Keren Neubach (קרן נויבך; born March 28, 1970) is an Israeli journalist, television presenter for the Israeli (public) Channel 1, and radio presenter for Reshet Bet.

==Biography==
Keren Neubach was born in kibbutz Erez, daughter of businessman Amnon Neubach. She grew up in Kiryat Ono.

In her youth she dreamt of becoming a novelist.

Neubach earned her BA in History from Tel Aviv University.

When she was conscripted into the IDF, she was sent to serve as a correspondent for Galei Zahal, and in 1991, was the station's Washington D.C. correspondent, and also wrote for Al HaMishmar newspaper.

When she returned to Israel in 1993, she took the post of correspondent of political parties for Channel 1, and later served as the political correspondent. In this capacity she wrote a book about the 1996 (post Rabin assassination) campaign for Prime Minister between Shimon Peres and Benjamin Netanyahu, HaMerots: Behirot 96 (The Race: Elections 96).

In 2004, the CO of Channel 1, Yosef Barel, decided to terminate her position as correspondent, and she began to present news and current events programs.

Neubach speaks often about violence towards women and is a volunteer at the center for victims of sexual abuse. Her political inclination is Socialist and she is often critical of government policies, especially on socioeconomic issues.

In 2008, Neubach launched her new radio program, dealing with current (not directly political) issues, on Kol Yisrael's Reshet Bet. In 2009, she won a prize for uncovering governmental corruption, awarded by Ometz, the organization of Citizens for Correct Administration and Social and Legal Justice. That same year, her program won the Radio Awards best program for current events prize.

----------

- **Requirement**:
Summarize the text above about Keren Neubach in two sentences.

----------

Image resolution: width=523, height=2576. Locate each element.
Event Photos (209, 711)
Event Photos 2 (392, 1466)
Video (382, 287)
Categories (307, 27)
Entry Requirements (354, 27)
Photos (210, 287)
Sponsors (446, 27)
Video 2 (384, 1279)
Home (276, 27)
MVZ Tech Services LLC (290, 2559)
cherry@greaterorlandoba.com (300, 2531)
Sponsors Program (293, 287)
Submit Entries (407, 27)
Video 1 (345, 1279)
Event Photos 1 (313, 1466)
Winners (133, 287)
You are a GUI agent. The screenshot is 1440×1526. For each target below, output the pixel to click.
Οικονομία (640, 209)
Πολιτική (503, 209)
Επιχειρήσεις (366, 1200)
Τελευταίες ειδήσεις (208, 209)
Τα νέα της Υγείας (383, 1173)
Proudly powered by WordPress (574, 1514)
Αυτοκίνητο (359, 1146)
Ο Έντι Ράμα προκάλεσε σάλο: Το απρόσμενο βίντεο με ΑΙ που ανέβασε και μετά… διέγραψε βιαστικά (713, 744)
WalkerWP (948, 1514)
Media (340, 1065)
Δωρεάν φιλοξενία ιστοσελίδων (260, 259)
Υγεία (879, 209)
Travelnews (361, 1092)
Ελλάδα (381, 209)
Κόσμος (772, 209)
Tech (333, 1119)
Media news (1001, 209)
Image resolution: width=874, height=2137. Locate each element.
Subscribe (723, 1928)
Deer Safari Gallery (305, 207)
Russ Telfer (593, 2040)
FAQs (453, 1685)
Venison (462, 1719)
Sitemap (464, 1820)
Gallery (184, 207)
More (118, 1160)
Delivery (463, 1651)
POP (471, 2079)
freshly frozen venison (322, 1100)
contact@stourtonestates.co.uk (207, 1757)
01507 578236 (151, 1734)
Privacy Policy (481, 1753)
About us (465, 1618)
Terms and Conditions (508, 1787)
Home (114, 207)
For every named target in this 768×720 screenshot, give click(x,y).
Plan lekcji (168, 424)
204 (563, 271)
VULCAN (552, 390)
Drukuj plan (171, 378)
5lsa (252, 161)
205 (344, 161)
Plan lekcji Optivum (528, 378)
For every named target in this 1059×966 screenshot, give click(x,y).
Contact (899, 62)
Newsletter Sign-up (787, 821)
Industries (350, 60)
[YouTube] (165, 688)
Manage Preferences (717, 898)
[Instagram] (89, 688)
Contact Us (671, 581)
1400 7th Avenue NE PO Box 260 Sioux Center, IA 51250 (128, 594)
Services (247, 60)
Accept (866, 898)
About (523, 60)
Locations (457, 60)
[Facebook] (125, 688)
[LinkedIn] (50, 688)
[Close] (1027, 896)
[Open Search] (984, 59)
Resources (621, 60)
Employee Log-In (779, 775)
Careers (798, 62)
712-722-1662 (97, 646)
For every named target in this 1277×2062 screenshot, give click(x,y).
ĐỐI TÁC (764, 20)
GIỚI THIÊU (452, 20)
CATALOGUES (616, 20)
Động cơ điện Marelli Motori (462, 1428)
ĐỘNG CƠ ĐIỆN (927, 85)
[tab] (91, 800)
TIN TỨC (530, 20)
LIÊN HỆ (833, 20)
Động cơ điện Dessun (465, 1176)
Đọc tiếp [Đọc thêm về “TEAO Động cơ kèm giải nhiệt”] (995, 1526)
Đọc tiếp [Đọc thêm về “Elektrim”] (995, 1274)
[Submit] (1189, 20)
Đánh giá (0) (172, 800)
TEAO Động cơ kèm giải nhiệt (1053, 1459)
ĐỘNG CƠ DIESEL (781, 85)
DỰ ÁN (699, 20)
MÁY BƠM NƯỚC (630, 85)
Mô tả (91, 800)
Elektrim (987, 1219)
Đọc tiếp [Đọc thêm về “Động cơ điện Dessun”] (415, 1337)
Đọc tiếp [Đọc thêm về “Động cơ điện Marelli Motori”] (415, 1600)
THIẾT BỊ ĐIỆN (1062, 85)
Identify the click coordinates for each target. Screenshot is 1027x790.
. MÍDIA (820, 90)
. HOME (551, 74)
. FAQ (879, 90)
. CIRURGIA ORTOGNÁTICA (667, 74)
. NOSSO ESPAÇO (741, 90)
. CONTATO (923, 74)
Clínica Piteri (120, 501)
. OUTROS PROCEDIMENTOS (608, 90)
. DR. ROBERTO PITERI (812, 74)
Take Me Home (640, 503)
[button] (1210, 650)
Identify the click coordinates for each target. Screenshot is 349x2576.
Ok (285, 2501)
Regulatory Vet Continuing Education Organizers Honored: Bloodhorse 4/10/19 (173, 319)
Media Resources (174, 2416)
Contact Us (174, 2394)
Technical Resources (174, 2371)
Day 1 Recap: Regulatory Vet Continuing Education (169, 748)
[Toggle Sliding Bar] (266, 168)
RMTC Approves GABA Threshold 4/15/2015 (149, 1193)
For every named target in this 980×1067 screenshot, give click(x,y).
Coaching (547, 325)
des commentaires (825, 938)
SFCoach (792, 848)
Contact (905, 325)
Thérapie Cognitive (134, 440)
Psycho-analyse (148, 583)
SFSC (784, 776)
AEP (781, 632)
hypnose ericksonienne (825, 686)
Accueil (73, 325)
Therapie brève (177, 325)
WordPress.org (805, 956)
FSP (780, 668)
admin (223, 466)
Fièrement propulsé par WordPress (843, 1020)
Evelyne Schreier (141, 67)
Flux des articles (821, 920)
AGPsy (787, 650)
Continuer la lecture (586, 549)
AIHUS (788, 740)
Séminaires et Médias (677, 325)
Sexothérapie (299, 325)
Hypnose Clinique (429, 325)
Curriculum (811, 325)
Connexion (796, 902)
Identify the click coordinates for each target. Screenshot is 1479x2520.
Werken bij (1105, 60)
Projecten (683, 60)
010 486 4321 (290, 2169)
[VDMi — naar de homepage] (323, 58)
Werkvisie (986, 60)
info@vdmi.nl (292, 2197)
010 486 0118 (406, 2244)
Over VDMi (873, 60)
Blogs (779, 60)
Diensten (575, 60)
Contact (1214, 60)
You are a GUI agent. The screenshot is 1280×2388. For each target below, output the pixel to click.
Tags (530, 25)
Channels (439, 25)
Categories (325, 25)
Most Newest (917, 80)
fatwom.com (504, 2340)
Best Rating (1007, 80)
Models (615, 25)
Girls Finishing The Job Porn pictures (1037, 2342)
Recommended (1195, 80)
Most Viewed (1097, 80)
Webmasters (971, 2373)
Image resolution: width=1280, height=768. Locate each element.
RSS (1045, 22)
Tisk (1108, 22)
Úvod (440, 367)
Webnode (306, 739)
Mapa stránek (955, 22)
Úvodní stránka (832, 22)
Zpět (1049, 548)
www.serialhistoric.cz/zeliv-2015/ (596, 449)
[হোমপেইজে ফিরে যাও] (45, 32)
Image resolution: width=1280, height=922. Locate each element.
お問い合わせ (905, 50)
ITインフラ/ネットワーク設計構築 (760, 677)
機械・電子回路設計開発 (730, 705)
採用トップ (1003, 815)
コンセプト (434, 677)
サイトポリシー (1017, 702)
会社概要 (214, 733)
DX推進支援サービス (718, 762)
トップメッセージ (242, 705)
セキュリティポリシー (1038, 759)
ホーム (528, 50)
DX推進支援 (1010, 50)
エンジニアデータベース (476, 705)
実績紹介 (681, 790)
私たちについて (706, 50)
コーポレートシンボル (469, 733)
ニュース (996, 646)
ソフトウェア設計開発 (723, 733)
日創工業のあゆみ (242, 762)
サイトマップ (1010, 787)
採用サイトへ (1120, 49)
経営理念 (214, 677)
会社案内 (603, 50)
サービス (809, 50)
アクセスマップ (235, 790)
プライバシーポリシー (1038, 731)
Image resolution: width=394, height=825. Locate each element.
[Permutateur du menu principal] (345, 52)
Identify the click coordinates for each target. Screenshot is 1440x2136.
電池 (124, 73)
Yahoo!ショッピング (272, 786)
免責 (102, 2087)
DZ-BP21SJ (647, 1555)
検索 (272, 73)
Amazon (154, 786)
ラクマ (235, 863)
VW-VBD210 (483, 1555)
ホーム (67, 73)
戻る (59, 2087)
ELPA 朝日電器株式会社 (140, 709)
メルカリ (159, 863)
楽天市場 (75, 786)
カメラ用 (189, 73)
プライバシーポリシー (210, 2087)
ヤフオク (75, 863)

----------

- **Solution to the exercise**:
Keren Neubach, born in 1970 in kibbutz Erez, is an Israeli journalist who served as Galei Zahal's Washington correspondent during her IDF service and later became a political correspondent for Channel 1, writing a book about the 1996 race for Prime Minister. After her correspondent position was terminated in 2004, she presented news and current events programs, launched a radio program on Reshet Bet in 2008, and in 2009 won a prize from Ometz for uncovering governmental corruption.